Thursday, July 31, 2008

Computer use, low math achievement, and digital equity

My school district uses Carnegie Learning software for math remediation and credit recovery. The State of Alaska even purchased a state-wide license for Carnegie's Algebra I curriculum.

I'm a good company man and I'll use whatever software my district provides. In the past 10 years, I've used Accelerated Math, Larson Math, Plato, and Apex.

As a classroom teacher, I get a close-up view of computer-based math learning programs. But I don't often get the state-wide and nationwide perspective. That's where Educational Insanity comes in.

Jon Becker ran series of articles that explored NAEP Data on computer use, race, and math test scores. Here's what he found.

From Computer use and (lower?) math achievement:
This is 4th graders, 2007, and, yes…the score for the group of students who report daily or almost daily use of computers at school for math is (statistically significantly) lower than all of the other groups.

From Computer use and math achievement (part deux) regarding 8th grade results:
The group of students who never or hardly ever use computers score significantly higher than the other groups, across all applications.

From Drill & Kill and Digital Equity:
Overall, African-American students are much more likely to use computers to practice or drill on math facts than White students.
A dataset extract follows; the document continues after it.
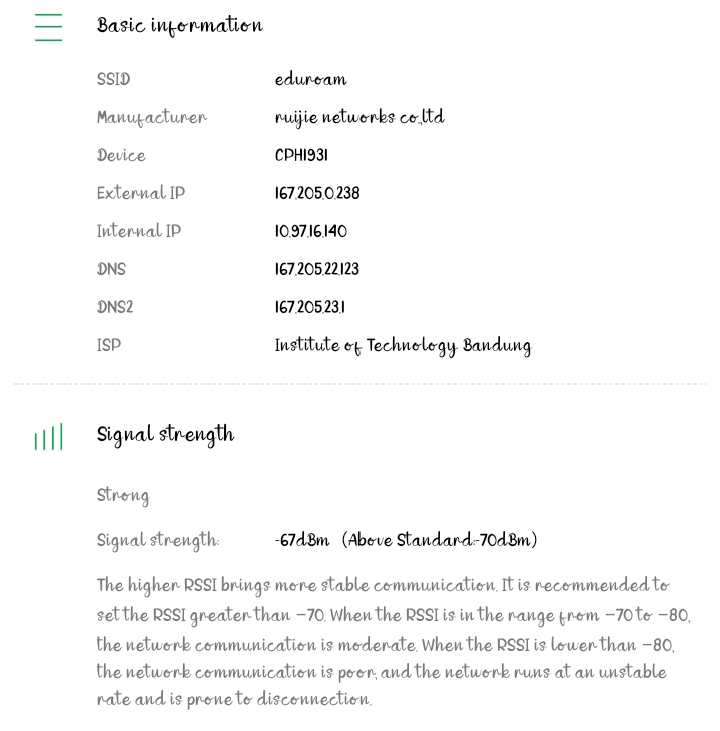
Task: Click the Manufacturer label
Action: click(x=152, y=118)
Given the significant achievement gap that exists, these differences partly explain why, overall, the there is a negative correlation between using computers to practice or drill on math facts and math achievement. I can’t be entirely sure about the degree to which race confounds that overall relationship without access to the raw (restricted-use) NAEP data.

2 comments:

Jon Becker said...

Glad I could inform your thinking. I respect that you're a good company man, but perhaps there's a way to inform those who make decisions about technology funding about the problems with integrated learning systems? I don't know Alaska well (or at all), but I'm guessing there are better, more progressive ways to use the technology, such as using the Web to learn in collaboration with students in the other 49 states?
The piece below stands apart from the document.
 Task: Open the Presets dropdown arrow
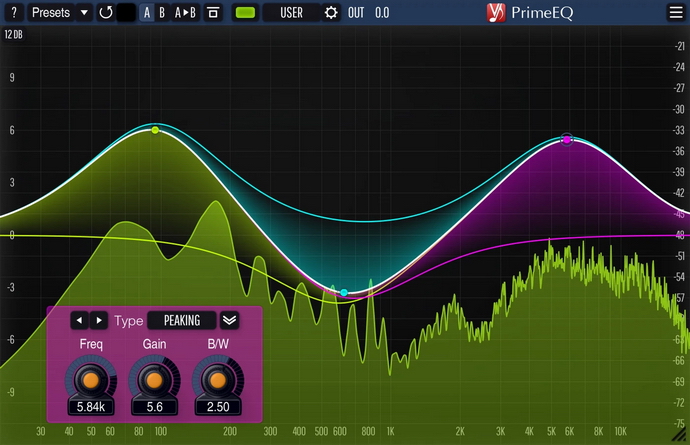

I love that you're reflective about your work.

andrewcknoll said...

A personal note: My son is a minority (Native Alaskan) who uses a math support program 180 days per year at school.

FWIW, he likes the program and works really hard at it. It's an extra hour in addition to his regular math class.

@Jon I respect your experience in educational data analysis and I'll definitely share your findings with appropriate folks in my district. You are welcome in my little corner of the internet anytime.